China's credit growth eases in April
China’s credit growth took a breather in April after a strong March, as both headline new yuan loans and aggregate financing fell below expectations, central bank data showed on Thursday.
April headline new bank loans were 1.02 trillion yuan (US$150 billion), 161.5 billion yuan less than the same period last year. And the increase also eased compared with a recent high of 1.69 trillion yuan in March, according to data from the People’s Bank of China.
The main issue was softer corporate borrowing, said UBS China’s research team. Data showed new yuan-denominated loans to the corporate sector was only 347.1 billion yuan, dragged by both a decline in short-term loans and weaker medium- and long-term loans.
Bank lending to non-banking financial institutions, however, increased about 142 billion yuan.

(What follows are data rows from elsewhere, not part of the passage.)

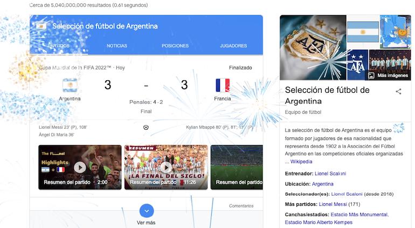Click the share icon beside team title
415x228 pixels.
point(398,91)
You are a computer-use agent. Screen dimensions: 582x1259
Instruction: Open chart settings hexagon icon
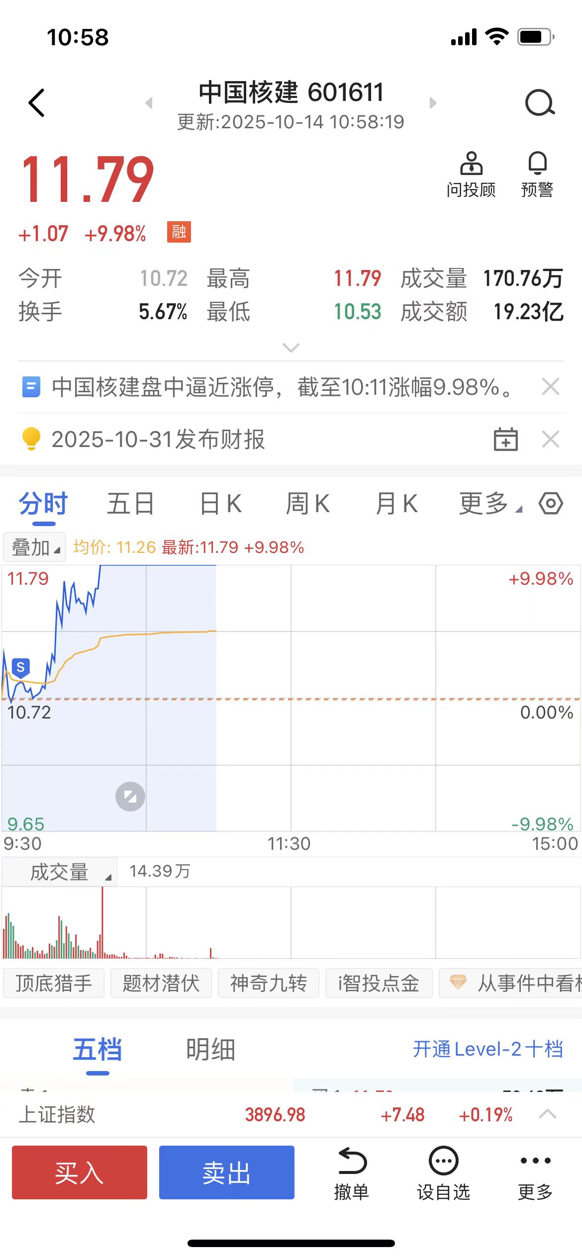tap(551, 503)
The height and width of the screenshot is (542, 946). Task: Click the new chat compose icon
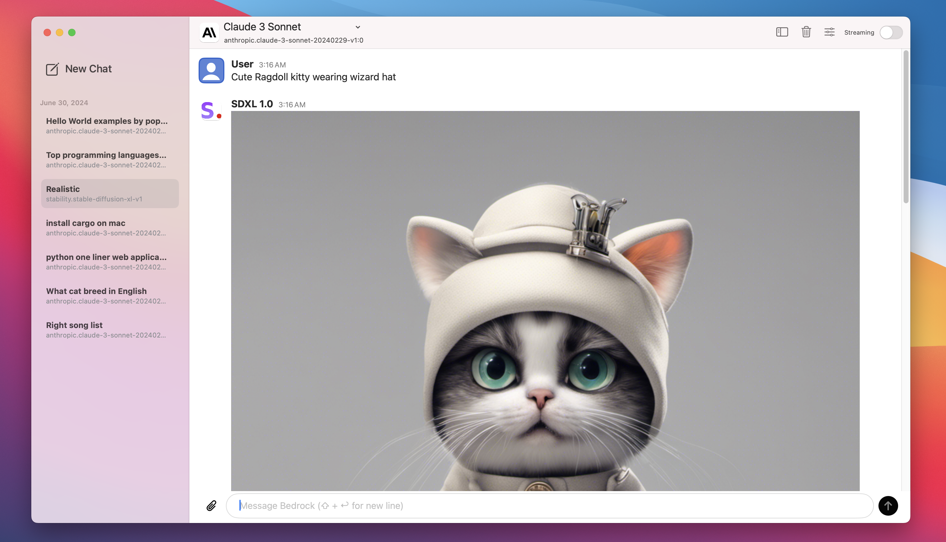52,68
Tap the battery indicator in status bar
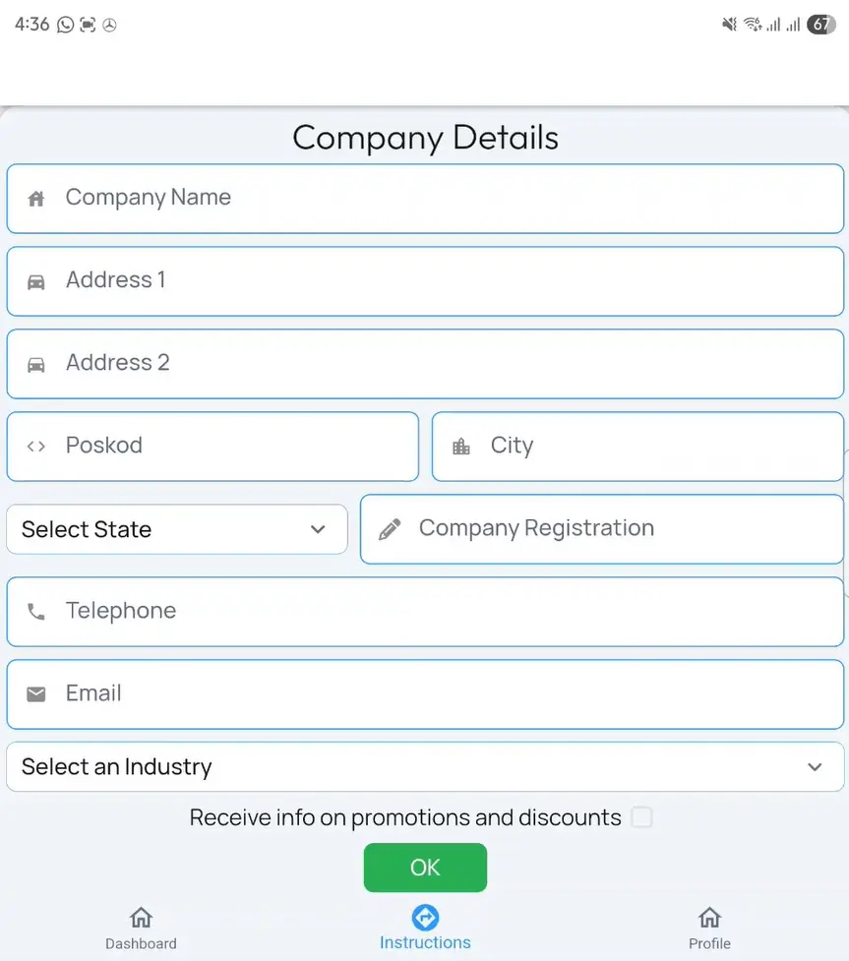The image size is (849, 961). pyautogui.click(x=820, y=25)
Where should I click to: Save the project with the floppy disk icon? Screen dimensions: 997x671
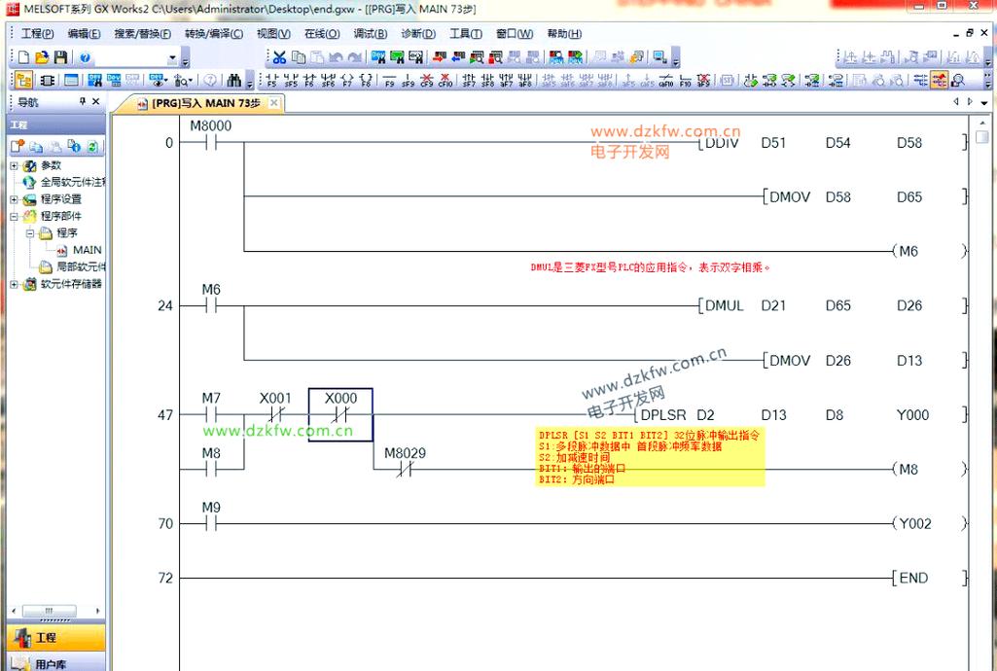[60, 57]
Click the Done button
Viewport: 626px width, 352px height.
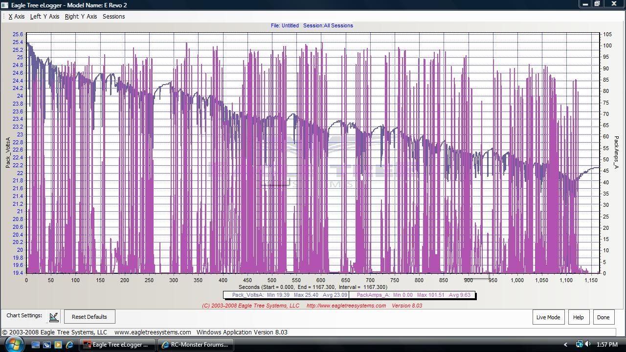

New household loans stayed steady at 526 billion yuan last month, with over three quarters of the growth from demand for medium- and long-term loans (mainly mortgages), as China’s property sales stabilized in recent months.
The slower pace of credit expansion also weighed on the growth of total social financing in the month. In April, aggregate financing slumped to a weaker-than-expected 1.36 trillion yuan from 2.86 trillion yuan in March.
Part of the slowdown is “seasonable”, said Julia Wang, economist at HSBC China, as April is traditionally a weaker month for lending. And there has been some tightening of liquidity in the interbank market over the month.
HSBC predicted that broad credit growth will likely continue to recover at a modest pace in the coming months and borrowing costs for corporations will likely continue to ease.
Despite some fears of tightening, the banking giant believes that the PBOC’s policy stance has not shifted and policymakers will stay the course on stimulus in order to support the private sector recovery, given the renewed uncertainty in the China-US trade talks, echoing similar comments by UBS Securities and Nomura’s global markets research team.
The sudden escalation of US-China trade relations and the recent sharp drop in stock prices could convince Beijing to take further easing measures to bolster confidence and stabilize growth, Nomura said.